Disavow all of the trash and any of the good stuff that is backed by trash. That may damn near be everything.

Then I'd find forums in the niche and create profiles with your link in them, and post on each one about 10 times in new threads and stickies if possible. Once that's done, return to each forum a month later and add your site to the signature once nobody is watching, with a URL anchor. I'd do this on as many decent forums as you can find directly related to the business.

I'd blog comment on business sites and sites directly related to the business.

I'd go out of my way to create one super-linkable asset, and get links and social signals to it from places like Reddit, Voat, Facebook, Twitter, etc... and have a link back to the most important page to rank.

I'd stop trying to rank the homepage for anything that's not brand related. Google prefers inner pages for non-brand terms. Yeah, you can pull it off and I'm doing it right now on a site of mine but it's ridiculously a lot harder, even with an EMD.

Most importantly, link-wise, I'd start outreach by the boatloads to land guest posts on real sites or at least a mention of your super-linkable asset.

This project seems recoverable to me, but it's going to require a lot of footwork to get back to where you were. If you're funded decently, I'd talk to Steve (who posted above me) about his service.
 
@Steve Brownlie Thank for the reply man. The owner is fully aware of the off-site strategy, I agree that guest posting is a way-way better solution than paid post on PBNs, but you know most of the times the budget make the rules of the game. As far as it comes to the T1 PBN links, I'm trying to get the highest quality possible. Cheap ones are on T2. I guess I will start to look for guest posts. As you mentioned, most likely G doesn't like the current links.

I know that you are deep in the guest posting game, so I am curious about if you try to push bloggers to post anchors by your choice or you let them pick what they think is most suitable?

@Ryuzaki, thanks for the helpful post. I was aware of this random document patent, and I knew it happened few times during the process. I acted like it was nothing. It's true that this is not the best way to rank a site, I've ranked sites in the past doing similar strats, now obviously I should change my approach radically. About the contextual PBN links on T2, I agree that this is highly unnatural, but this used to work on many occasion. I am tying to move away from this model, it is a bit hard when I work with limited budget, but it's time to adapt.

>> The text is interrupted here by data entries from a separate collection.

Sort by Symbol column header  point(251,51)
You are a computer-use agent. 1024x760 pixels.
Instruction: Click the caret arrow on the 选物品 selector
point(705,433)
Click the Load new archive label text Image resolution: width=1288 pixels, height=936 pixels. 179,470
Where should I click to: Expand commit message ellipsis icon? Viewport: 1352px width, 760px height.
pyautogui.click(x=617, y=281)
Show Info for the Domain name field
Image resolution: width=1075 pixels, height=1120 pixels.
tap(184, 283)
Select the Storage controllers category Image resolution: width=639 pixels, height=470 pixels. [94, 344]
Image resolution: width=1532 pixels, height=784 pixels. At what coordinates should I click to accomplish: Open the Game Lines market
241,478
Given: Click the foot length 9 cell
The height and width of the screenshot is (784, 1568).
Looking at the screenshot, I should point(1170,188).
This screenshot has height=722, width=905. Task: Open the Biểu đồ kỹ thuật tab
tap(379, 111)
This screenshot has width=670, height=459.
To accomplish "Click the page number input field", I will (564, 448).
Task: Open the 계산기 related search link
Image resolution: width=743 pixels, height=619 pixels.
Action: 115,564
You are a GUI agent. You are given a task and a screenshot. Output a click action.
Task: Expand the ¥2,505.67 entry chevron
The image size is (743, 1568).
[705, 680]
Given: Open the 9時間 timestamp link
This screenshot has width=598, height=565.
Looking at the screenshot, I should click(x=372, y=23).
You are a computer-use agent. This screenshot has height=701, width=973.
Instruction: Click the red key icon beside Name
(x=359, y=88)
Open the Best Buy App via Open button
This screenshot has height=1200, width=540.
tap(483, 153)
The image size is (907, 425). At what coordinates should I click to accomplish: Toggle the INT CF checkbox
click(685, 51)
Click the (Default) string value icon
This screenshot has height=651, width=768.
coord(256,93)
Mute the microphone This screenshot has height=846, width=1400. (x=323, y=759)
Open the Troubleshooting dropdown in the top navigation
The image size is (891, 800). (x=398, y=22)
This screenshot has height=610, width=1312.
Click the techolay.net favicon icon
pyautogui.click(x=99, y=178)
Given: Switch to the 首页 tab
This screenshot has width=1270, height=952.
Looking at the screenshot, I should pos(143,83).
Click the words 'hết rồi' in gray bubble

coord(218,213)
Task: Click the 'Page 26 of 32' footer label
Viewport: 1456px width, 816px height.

About the rankings on the home page, all of the competitor's sites target the primary KWs there, even thought everyone has separate services pages. I guess in this niche Google prefers to send the users straight to the homepage.

I will start disavowing some links, I'll do it in batches and see how it goes. As you recommended, I'll get involved in local forums and start doing outreach and hopefully will bring the site back to light.
 
I know that you are deep in the guest posting game, so I am curious about if you try to push bloggers to post anchors by your choice or you let them pick what they think is most suitable?

For my clients, naturally, we try to do whatever they ask, but my recommendation is honestly to keep things as natural as possible and not try to influence the anchors much at all with the sites who choose to link to you. In some competitive, national, search categories I totally get why people want to be more aggressive, but in local I've never found the need to 'push the envelope' very much at all so I tend to opt to recommend as close to 'full safety' as you can go.

One less thing to worry about going wrong in future if you haven't over optimized your anchors!